Religious faith, and even modern psychology, believe in the transmutation of the human psyche, that is respectively to achieving union with the divine and greater awareness. Emblemata Sacra could firstly appear to run along similar lines, but some emblems with too many extravagant and unfit details, which cannot in any way be related to the Christian theology of piety: I mean emblems 17, 20, 35, and 42, and instead, to an alchemist’s eye, cannot but being explicitly aimed at alchemical works, and not as stations for the human perfection. The other emblems of the two series not only put on display several hearts, but also crosses, roses, lilies, grapes, sunflowers, cups, suns, water sources and streams, seas, caves, furnaces, obelisks, skulls, eyes, hands from above emerging from clouds, doves, owls, bees, honeycombs, spiders with their webs, dolphins, butterflies, apes, stags, sheep, salamanders, lions, flies, cocks, frogs, toads, dogs, bulls, mirrors, lenses, feathers, sacrifices, mothers with children, anchors, boats, shells, candles, torches, hourglasses, scales, treasures, trees, roots, axes, swords, arrows, shields, bird traps, boots, crowns, Globus crucigers, incense burners, fumes – almost all symbols playing a major role in alchemical imagery, and having very little room in biblical imagery. But the most characterizing of all alchemical symbols was carefully avoided: the moon. The moon is absent from all Cramer’s symbolic imaginary. And this is no coincidence, as in the renaissance-baroque Christian iconography, unlike in the Middle Ages, the moon was already banned. Serpents and dragons were still allowed as symbols of the dark forces to fight, but not the Moon. In fact, since Pope John XXII “Spondent quas non exhibent” bull issued in the first half of the fourteenth century against any form of Alchemy, the moon became the most prohibited among Christian symbols, when in the Christian imagery they came back to assume the symbolic characters originally taken from the ancient solar religions. In the gallery below I published the fifty emblems of the first series along with the most salient and short written explication, while the emblem 42 has been analyzed in more detail in the article incipit.
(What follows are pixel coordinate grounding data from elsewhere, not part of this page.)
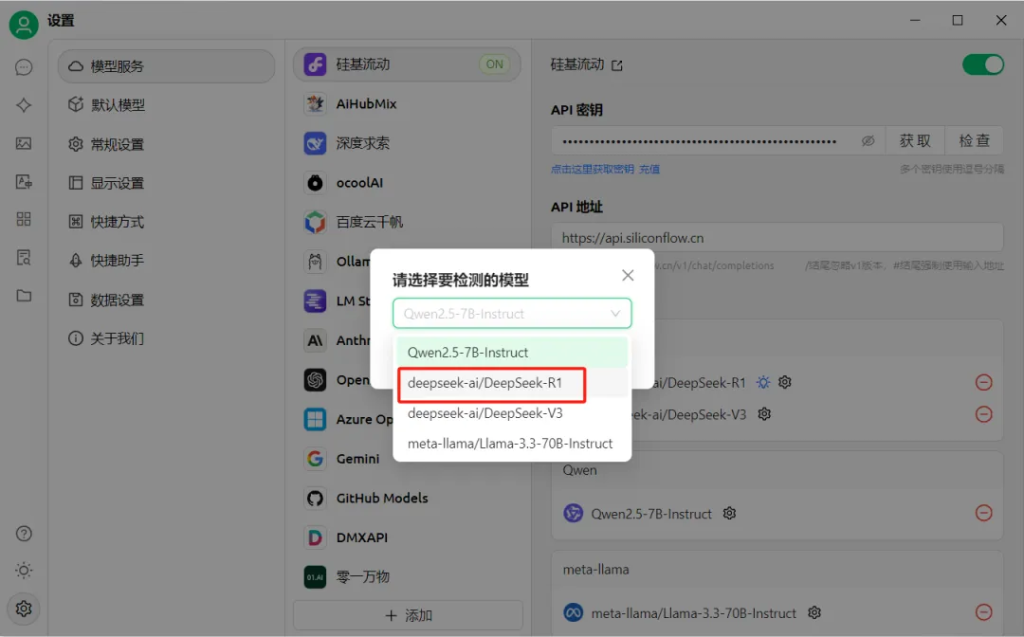Click the eye icon to reveal API key
Viewport: 1024px width, 637px height.
[x=868, y=140]
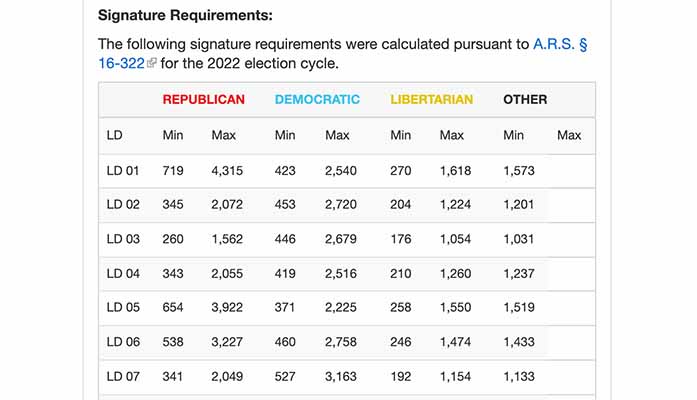The width and height of the screenshot is (697, 400).
Task: Click the Signature Requirements heading
Action: 185,16
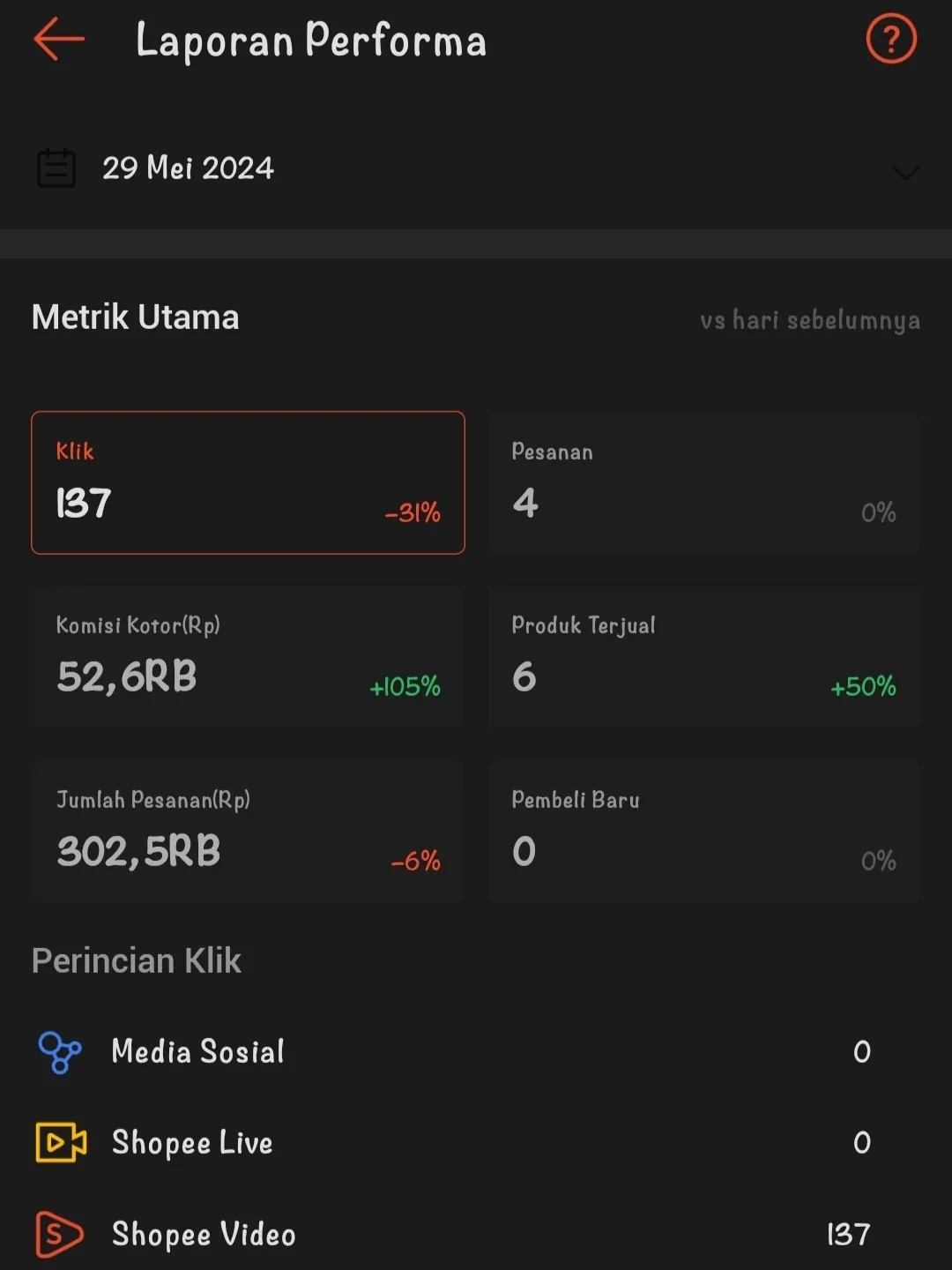Tap the Media Sosial share icon
Image resolution: width=952 pixels, height=1270 pixels.
coord(60,1052)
Emblemata Sacra emblem 42 demonstrates three points: the first, the importance of sound in Alchemy, the necessity of finding the ”light which is heard with ears” as a real imperative; second, that Daniel Cramer was supplied with an uncommon knowledge; third, that may be the legend that wants the German Aureae Roseae Crucis keeper of uncommon and hugely ancient knowledge is not that insane, even if not documented. Mind, I’m not talking of Rosicrucians here, I’m not pointing at those who wrote the Fama Fraternitatis, or the Testamentum Fraternitatis Aureae Rose Crucis. I’m not talking about a group of seventeenth-century overexposed fellows who played the game of secret societies and who loved writing books, even rather interesting ones. I’m talking here of persons who didn’t like to appear in public and had real connections with ancient Egypt.
Finally, just a glance at Emblemata Sacra frontispiece: no iconographic themes taken from religious texts, but the four theological virtues, traditionally interpreted in an alchemical sense by many alchemists. One for all, Fulcanelli.